The Viapori fortress and shipyard were quarried using muscle power and gunpowder on an almost uninhabited island. A painting by Elias Martin of the Viapori shipyard building site on a hot afternoon, possibly in July. The sun is shining on the site from the west. It has already been a long day, as the work was started in the early hours of the morning when it was still cool. Men are cutting stone and carrying boulders or transporting them in wheelbarrows. The work was hard on people and animals, but more than that – if the painting is to be believed – it was dangerous. Occupational safety was non-existent. The shipyard scaffolding seems extremely flimsy.

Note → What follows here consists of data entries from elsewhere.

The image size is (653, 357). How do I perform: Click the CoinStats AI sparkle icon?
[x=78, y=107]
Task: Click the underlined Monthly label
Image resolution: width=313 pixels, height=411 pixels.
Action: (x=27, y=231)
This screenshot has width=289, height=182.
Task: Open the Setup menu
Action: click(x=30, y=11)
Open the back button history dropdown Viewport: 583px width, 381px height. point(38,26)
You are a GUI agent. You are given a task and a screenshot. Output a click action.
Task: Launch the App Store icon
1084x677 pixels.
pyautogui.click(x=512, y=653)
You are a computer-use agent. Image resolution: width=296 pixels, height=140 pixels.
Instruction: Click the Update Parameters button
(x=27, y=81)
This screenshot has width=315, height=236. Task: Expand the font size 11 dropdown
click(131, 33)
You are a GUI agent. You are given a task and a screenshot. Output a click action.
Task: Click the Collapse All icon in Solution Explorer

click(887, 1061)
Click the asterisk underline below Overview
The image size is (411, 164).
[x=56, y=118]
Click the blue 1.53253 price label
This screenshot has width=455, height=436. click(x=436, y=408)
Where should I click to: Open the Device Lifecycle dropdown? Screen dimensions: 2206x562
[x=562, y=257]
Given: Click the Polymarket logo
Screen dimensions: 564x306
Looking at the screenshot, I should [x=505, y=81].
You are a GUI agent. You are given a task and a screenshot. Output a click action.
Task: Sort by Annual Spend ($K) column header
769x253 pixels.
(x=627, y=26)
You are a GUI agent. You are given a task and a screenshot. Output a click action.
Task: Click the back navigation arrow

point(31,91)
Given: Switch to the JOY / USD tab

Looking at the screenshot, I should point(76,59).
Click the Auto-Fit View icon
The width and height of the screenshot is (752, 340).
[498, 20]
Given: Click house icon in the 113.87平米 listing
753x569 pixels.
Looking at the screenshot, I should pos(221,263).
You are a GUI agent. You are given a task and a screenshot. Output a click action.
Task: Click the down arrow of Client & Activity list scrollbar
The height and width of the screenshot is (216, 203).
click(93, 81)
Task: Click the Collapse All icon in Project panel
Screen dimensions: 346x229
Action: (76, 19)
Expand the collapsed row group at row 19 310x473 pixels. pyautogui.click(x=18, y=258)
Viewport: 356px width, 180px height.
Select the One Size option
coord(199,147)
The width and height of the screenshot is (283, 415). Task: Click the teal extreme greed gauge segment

It is as if the artist specifically wanted to depict this aspect of the site. The scaffolding consists of long, thin poles with platforms at each end and several people on them. The painting suggests that there must have been a large number of accidents. Accidents were not recorded for historians but for pensions and exemptions, which meant that the description of the nature of the accident was vague or there was no description at all.
Who were the builders of Viapori?
Soldiers and vagrants were free labour for the Crown, without whom the fortress could not have been built. There were two groups of soldiers in Viapori. Most of them were tenement soldiers, who farmed their small tenements in the countryside. The second group was the mercenaries, i.e. men who joined the army for pay. The Queen Dowager’s Life Regiment (Änkedrottningens livregemente) was a regiment of such mercenaries in Viapori. Those in penal servitude and vagrants formed their own group. According to Tuula Rekola, who has studied the matter, people were classified as vagrants by a decision of the governor after having been questioned. They were necessarily not criminals, just unemployed and “debauched”. Naturally, debauchery could be defined in many ways.
The Viapori building site marked the start of the use of forced labour as a form of punishment, as there were no suitable sites or facilities before that. In 1804, a special workhouse was set up in Viapori for penal servitude. Female vagrants were also sent to Viapori, but most of them went to Turun kehruuhuone prison in Turku, established in the 1730s. Romanies (Zigenare) were also forced to work in relatively large numbers. Traditionally, many Romani had joined the army, because it gave them access to “legal protection”, i.e. protected them from being classified as vagrants. In 1805, a ban on the recruitment of Romani was imposed, which resulted in them being dismissed from the army and sent to workhouses. There were fewer convicted prisoners than soldiers. For example, according to Sampsa Hatakka, in 1805 there were 239 prisoners, while the total population of the fortress at the time was about 4,500.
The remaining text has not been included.